課題一覧:
a) 「ねこはるすばん」の紹介文のうち、「ネコは一人でお留守番…かと思いきや、タンスの中に。どこかへ行くらしい。」から「つりぼりで今夜のエサを狙うが断念しお寿司屋さんへ。」までを一字も変えずに書き写してください。
b) 「ねこはるすばん」の紹介文を読んで、次の問いに答えてください。
(i) 主人公のねこは、人間がいない場所ではどのように歩きますか。
(ii) ネコは床屋で、どのようにして毛をセットしてもらいましたか。
(iii) つりぼりで今夜のエサをあきらめたネコは、どこへ行きましたか。

== 本文抜粋

ねこはるすばん
実は人間が知らないだけで、ねこの裏の顔があるのかも?!衝撃的な猫の実態とは・・・⁉
☆特徴
- 主人公のねこは人間の前では四足歩行。人間がいない場所では二足歩行。
- 物語に関係する登場人物は表紙のネコのみ。
- 会話文は無くナレーションのみ。
☆読み聞かせのポイント
- 1ページに書かれた文章が少ないので、「猫舌だけどコーヒー飲んでるね。猫舌って熱いのが苦手って事だよ。」「釣り行ってるね。お寿司屋にも行ったね。どうしても食べたかったのかもね。」など、気がついたり感じた事を話に加えながら読み進めると、じっくり絵を楽しむ時間も増えて良いと思います。
- 読んでいる最中でも読み終わってからでも、留守番中と飼い主が帰った後のネコの違いを見比べて下さい。「なんか違うよね。どう違うかな?君はどう思う?」と、話すとネコの魅力が増すかもしれません!
☆あらすじ
今日もネコのご主人は出かけていった。
ネコは一人でお留守番…かと思いきや、タンスの中に。どこかへ行くらしい。
そしてどこかの広い野原に到着。
ネコ、急に人間みたいに歩き始めた。
ネコはまずコーヒーショップで休憩するらしい。
お次は床屋でヘアセット。舌でペロペロッと毛を舐めてもらってセット完了。
その後は本屋で本を堪能し、映画館でスリルを味わった。
つりぼりで今夜のエサを狙うが断念しお寿司屋さんへ。
バッティングセンターで汗を流したら、ゆったり銭湯で温まって「極楽だぁ~」
さてそろそろ帰ろうかな…と、初めに訪れた公園へ。
ねこは暇でいいねって?
そうでもないよ。ネコのるすばんは忙しいんだから・・・。

====
== 抜粋リスト

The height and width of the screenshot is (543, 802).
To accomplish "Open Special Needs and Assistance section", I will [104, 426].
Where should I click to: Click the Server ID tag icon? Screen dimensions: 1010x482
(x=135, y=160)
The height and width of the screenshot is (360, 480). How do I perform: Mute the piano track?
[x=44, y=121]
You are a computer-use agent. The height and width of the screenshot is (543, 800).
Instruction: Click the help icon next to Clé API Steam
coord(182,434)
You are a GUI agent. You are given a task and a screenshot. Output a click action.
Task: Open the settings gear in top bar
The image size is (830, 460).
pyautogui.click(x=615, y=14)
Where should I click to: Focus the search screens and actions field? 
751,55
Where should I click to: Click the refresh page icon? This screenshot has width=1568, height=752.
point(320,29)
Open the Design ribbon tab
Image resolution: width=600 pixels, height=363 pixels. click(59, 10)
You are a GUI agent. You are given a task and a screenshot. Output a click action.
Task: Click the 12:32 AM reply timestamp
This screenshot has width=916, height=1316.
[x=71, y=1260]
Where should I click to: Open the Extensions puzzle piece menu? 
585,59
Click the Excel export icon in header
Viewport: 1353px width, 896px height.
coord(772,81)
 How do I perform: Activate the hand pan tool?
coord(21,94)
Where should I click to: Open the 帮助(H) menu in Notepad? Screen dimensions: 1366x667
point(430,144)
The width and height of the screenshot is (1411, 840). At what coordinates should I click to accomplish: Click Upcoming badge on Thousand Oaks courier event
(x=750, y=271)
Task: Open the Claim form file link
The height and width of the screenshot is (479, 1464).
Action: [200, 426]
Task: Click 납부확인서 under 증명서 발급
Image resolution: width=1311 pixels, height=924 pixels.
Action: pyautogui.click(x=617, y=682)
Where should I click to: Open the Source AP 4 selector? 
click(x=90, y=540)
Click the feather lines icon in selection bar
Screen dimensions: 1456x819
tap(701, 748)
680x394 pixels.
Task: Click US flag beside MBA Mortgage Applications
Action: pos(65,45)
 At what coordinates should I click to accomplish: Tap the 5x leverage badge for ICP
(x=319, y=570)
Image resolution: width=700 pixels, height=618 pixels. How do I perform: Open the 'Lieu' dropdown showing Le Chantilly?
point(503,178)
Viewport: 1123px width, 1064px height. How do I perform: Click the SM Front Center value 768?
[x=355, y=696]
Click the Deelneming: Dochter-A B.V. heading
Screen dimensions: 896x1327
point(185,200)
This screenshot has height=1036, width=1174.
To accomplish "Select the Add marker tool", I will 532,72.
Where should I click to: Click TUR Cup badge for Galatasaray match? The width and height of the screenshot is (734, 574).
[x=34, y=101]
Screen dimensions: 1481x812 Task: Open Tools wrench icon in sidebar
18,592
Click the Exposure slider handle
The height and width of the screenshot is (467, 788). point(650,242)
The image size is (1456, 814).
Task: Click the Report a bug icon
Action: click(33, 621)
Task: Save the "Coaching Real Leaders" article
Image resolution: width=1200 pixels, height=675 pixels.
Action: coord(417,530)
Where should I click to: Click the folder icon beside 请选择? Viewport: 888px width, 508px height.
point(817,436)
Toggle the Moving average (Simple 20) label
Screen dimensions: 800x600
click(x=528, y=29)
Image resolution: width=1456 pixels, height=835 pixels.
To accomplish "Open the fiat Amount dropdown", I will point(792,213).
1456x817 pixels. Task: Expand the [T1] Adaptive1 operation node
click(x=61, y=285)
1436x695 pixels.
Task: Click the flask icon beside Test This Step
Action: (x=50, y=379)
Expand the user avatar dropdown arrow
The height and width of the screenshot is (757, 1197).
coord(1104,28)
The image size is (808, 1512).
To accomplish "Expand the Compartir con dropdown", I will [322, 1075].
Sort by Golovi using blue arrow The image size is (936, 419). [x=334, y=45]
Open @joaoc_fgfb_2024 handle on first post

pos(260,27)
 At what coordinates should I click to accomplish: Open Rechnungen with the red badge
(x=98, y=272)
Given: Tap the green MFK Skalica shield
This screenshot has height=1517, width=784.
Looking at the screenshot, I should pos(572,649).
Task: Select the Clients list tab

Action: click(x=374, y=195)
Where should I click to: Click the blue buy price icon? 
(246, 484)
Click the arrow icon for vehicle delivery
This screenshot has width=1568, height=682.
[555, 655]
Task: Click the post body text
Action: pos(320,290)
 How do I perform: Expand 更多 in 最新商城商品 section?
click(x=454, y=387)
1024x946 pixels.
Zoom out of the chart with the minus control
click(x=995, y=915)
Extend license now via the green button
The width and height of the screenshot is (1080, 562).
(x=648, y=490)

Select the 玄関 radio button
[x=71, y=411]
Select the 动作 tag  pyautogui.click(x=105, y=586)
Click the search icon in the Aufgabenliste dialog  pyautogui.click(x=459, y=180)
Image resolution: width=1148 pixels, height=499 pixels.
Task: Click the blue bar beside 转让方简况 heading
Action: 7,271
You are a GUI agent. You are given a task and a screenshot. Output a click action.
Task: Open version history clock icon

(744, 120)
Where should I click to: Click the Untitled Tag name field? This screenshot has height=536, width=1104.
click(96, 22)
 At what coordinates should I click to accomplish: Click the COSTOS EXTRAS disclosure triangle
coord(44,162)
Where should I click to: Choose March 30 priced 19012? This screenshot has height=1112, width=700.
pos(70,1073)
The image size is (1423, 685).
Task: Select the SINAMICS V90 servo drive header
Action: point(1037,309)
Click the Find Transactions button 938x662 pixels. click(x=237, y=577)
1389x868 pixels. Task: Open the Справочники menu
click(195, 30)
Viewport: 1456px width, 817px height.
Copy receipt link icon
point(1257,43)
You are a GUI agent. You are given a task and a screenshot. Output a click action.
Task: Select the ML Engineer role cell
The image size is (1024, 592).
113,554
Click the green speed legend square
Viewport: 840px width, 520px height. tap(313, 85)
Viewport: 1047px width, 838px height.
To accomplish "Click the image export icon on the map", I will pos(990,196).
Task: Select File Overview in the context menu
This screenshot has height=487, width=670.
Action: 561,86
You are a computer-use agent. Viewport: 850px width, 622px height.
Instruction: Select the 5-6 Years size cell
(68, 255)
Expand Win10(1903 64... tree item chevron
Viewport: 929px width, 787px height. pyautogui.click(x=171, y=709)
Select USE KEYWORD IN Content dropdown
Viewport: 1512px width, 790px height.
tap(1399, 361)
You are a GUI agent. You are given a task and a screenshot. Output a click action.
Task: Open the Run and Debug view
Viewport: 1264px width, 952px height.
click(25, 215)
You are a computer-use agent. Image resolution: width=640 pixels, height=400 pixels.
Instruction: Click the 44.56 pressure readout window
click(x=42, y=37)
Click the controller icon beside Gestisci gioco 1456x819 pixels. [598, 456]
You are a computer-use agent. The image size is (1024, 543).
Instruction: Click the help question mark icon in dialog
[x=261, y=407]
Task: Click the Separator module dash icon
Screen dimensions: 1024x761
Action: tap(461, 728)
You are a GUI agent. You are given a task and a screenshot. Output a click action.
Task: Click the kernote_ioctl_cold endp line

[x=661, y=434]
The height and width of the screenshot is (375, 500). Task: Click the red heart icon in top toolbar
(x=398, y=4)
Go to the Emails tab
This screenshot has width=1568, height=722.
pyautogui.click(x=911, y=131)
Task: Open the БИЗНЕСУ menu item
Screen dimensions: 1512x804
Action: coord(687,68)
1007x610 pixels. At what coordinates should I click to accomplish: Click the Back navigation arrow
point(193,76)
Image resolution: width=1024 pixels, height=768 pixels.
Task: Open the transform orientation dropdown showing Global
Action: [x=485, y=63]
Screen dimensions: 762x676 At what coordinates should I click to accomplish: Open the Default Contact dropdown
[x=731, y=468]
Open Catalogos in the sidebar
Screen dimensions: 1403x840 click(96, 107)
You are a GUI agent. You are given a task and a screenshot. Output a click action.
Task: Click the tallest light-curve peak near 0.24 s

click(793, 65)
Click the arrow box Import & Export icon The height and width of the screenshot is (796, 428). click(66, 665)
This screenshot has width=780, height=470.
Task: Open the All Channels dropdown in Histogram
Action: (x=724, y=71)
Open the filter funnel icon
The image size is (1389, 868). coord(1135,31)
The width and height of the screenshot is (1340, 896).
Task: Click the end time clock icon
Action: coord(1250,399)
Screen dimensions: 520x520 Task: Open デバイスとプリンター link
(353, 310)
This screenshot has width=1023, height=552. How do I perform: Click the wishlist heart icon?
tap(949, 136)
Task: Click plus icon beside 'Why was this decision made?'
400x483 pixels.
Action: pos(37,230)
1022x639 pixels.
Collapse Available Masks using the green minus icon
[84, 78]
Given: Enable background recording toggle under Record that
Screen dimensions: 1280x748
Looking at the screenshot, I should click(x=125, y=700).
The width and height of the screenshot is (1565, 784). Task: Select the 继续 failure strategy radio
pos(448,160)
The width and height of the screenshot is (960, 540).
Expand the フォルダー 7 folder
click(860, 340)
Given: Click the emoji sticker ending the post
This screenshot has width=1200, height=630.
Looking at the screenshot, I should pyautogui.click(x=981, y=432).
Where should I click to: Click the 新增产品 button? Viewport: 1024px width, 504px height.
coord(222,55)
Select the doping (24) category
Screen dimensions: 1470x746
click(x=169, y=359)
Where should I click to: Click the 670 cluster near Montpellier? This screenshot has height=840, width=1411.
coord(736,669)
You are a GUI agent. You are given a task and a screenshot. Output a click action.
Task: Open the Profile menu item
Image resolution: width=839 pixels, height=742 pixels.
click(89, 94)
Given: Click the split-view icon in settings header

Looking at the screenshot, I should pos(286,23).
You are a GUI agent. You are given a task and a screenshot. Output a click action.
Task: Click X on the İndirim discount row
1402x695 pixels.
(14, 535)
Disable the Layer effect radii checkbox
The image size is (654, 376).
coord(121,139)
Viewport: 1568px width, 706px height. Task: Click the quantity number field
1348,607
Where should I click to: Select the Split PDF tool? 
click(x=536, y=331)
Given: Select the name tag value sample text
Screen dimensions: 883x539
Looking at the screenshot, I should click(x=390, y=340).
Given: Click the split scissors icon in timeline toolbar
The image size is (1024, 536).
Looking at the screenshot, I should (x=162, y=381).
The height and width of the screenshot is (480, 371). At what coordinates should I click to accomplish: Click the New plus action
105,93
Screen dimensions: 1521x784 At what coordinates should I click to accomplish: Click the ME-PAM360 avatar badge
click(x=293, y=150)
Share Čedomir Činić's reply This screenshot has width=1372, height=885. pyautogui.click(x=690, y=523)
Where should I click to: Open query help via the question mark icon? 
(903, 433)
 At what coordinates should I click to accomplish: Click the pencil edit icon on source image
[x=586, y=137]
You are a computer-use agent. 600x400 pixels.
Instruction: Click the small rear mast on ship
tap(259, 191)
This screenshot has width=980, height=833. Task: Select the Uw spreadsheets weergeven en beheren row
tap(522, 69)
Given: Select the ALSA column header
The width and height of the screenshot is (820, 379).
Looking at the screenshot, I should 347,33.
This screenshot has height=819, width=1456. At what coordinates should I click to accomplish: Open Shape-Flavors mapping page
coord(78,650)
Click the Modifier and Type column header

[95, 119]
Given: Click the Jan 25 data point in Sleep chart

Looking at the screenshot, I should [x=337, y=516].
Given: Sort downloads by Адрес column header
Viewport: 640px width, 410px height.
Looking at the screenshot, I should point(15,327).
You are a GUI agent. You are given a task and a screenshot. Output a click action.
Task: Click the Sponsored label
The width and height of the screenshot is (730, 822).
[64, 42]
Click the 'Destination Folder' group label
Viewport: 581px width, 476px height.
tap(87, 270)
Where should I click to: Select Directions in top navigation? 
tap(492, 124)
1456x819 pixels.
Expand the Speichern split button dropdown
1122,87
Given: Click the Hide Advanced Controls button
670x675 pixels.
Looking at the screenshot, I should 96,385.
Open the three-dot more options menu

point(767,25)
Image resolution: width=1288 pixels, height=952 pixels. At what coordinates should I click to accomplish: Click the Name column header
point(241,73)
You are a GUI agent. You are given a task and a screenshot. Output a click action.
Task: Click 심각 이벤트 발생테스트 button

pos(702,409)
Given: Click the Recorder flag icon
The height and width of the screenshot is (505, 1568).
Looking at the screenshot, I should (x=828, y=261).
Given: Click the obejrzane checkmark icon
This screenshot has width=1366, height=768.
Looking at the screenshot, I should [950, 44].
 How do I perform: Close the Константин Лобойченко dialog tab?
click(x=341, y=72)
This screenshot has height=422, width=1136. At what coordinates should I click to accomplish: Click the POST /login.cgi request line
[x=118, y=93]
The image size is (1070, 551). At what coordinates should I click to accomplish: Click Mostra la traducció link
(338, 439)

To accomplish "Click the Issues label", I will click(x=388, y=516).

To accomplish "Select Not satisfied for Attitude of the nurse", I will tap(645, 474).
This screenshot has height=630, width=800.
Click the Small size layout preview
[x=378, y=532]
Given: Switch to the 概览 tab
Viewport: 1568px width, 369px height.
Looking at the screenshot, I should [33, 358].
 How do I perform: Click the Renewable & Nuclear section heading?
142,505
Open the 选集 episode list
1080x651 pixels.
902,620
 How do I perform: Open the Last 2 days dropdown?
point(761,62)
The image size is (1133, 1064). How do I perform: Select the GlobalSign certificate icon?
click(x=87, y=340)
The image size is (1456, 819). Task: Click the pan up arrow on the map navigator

====

課題の解答:
a)
ネコは一人でお留守番…かと思いきや、タンスの中に。どこかへ行くらしい。
そしてどこかの広い野原に到着。
ネコ、急に人間みたいに歩き始めた。
ネコはまずコーヒーショップで休憩するらしい。
お次は床屋でヘアセット。舌でペロペロッと毛を舐めてもらってセット完了。
その後は本屋で本を堪能し、映画館でスリルを味わった。
つりぼりで今夜のエサを狙うが断念しお寿司屋さんへ。

b)
(i) 二足歩行で歩きます。
(ii) 舌でペロペロッと毛を舐めてもらってセットしました。
(iii) お寿司屋さんへ行きました。